Secret of Evermore begins with a cryptic thirty-year flashback, at a tucked away mansion depicting an experiment gone wrong. Turn to the present, a boy chases his dog to the now dilapidated mansion, stumbling upon a peculiar machine. The machine is activated and the boy is transported. He soon meets two unknown individuals, one of whom promptly dismissed him and eventually the boy finds himself plummeting from space in a pod before landing on what seems to be prehistoric Earth. Not knowing where he is, how he got there, or why his dog is now a feral wolf, the boy and his pet set off into this prehistoric wilderness in search of a way back home. He will ultimately need to work together with individuals from his own world that he meets and uncover the secrets of this land he will come to know as Evermore.
Secret of Evermore is a quest-driven story in which history, knowledge, and imagination mishmash to create the world our hero and his dog find themselves in. The simple task of finding a way back home develops into meeting various other characters who also find themselves in Evermore and doing the tasks they give in the hopes of achieving that similar goal. The game solely depends on its story to intrigue its players throughout the hero’s journey. Unfortunately, the story itself isn’t all that strong, as the mysteries of Evermore aren’t all that mysterious or intriguing. Rather than a fleshed-out unraveling of what Evermore is and how it came to be, it’s mostly addressed without any significant depth. We are told rather than shown. Exposition comes quickly and mysteries are bluntly uncovered to move the story and game along. This is a fairly common occurrence, missing out on opportunities to build suspense and establish a heavier tone of mystery. There is also an existential element to the story that is never explored, which is something that would have added much-needed depth. The story may remain amusing enough to hold one’s curiosity until the end, however that end is unsatisfying and once the game is completed, with its lack of mood, even less character development, and the linearity of the entire journey, the game does little to entice a replay other than purely for nostalgia’s sake.
Other narrative shortcomings come from the near nonexistence of character establishment or development. Not to say there isn’t any characterization—the only character to have any semblance of unique personality is the hero—but that doesn’t go much further than his apparent love for fictitious movies and his willingness to refer to or quote them as his circumstances call for it. The other major characters hardly have any detail to them other than their connections to the experiment and their current residency in Evermore. Even their voices are written painfully similar to the point that their only distinguishing traits are their obvious influences on Evermore’s landscapes and their character sprites. Simply put, characterization and development never seemed like a concern of the developers at all.

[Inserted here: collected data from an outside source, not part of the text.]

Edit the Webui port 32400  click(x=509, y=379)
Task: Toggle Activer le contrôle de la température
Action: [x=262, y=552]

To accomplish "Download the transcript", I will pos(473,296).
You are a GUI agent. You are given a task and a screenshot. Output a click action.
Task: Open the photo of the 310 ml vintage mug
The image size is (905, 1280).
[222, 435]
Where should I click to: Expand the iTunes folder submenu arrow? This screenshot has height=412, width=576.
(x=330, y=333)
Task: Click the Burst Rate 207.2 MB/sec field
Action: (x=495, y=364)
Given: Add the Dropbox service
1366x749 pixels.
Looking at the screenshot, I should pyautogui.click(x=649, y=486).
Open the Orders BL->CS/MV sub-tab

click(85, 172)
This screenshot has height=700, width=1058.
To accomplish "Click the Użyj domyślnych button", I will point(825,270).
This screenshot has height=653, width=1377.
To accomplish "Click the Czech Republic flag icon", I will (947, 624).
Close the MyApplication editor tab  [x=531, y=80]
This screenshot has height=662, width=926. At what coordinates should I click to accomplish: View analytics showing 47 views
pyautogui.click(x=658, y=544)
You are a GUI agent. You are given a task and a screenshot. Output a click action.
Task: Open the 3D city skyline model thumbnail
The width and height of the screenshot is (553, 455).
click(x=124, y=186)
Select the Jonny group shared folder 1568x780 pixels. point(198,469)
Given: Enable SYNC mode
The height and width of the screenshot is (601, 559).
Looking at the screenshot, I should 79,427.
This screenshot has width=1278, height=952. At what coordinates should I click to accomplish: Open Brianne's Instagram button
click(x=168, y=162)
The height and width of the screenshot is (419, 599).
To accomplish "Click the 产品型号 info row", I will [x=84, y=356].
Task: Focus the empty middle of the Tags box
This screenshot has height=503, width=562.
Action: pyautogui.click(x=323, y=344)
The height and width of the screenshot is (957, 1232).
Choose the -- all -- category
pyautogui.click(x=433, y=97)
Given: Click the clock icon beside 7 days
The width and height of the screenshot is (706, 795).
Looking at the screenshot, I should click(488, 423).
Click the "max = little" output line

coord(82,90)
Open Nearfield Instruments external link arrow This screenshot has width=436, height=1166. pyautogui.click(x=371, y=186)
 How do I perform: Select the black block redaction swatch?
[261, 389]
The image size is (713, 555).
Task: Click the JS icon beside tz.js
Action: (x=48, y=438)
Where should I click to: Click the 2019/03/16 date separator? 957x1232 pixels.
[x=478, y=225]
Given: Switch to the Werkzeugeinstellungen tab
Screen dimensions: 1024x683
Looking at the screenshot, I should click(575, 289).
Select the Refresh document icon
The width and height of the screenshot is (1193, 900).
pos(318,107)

Leaving story behind, Secret of Evermore’s gameplay should be familiar to anyone who has played Secret of Mana. Secret of Evermore implements near-identical gameplay mechanics, utilizing the ring menu system and combat system from Mana. Basic combat requires a recharge after every strike and most other functions, from using items to equipping arms and armor, to casting alchemy skills, can all be performed via the ring menus. Familiar and intuitive, gameplay does have some unique quirks as well. One major departure from the Mana formula is that magic comes in the form of learning alchemy recipes and the use of items. Rather than a magic meter, in order to perform skills, you must have the required number of ingredients necessary to perform them. For example, to use Flash, the basic fire skill, you need one wax and two oils. As you traverse Evermore, different ingredients and more skills become available, but all are dependent on your having the right ingredients and quantities. In turn, this makes having plenty of cash on hand to make frequent purchases an absolute necessity. Together, the constant need for cash and ingredients becomes an annoyance as you’ll constantly be making purchases in order to make a viable offense.
Other familiar traits in gameplay include the use of different weapons. As you use a particular weapon, it levels up and allows for a charged attack that typically provides better range. Standard attacks, however, significantly and annoyingly lack range regardless of weapon type, so leveling weapons comes into greater play. Though the charged attacks are unique, I much preferred the varying ranges and traits of the different weapons as seen in other games at the time. Also, the need to get overly up close and personal to enemies to inflict damage means taking damage. A lot. More often than I’d like, placing even greater dependency on cash and item stocks for too frequent healing.
The challenge level of Evermore is noticeably steeper than similar games, so defeating enemies while balancing the unavoidable damage and maintaining HP is key. Grinding for levels is also recommended, as the hero and dog will both feel like they’re not hitting hard enough in crucial fights. Unfortunately, the experience gains from enemies are lacking while experience demands for a level up feel higher than what can be considered balanced, adding to the potential frustration players will feel. There are many enemies and moments that can feel downright unforgiving, so patience with the gameplay’s nuances is also a must. Again, that means working around the limited range and power of physical attacks and near complete reliance on alchemy skills, especially in regards to boss fights.
Outside of combat, gameplay is a linear ordeal, as you explore the subsequent towns, talk to NPCs, do a bit of trading should you choose, and simply trek from one point to another until the end. There isn’t much in the way of subquests, nor exploration in the dungeons and other enemy-infested areas, keeping gameplay to the simple tasks of surviving and boss beating. Though the straightforward style works, it lacks creative appeal and may be more a deterrent than an attraction to potential players.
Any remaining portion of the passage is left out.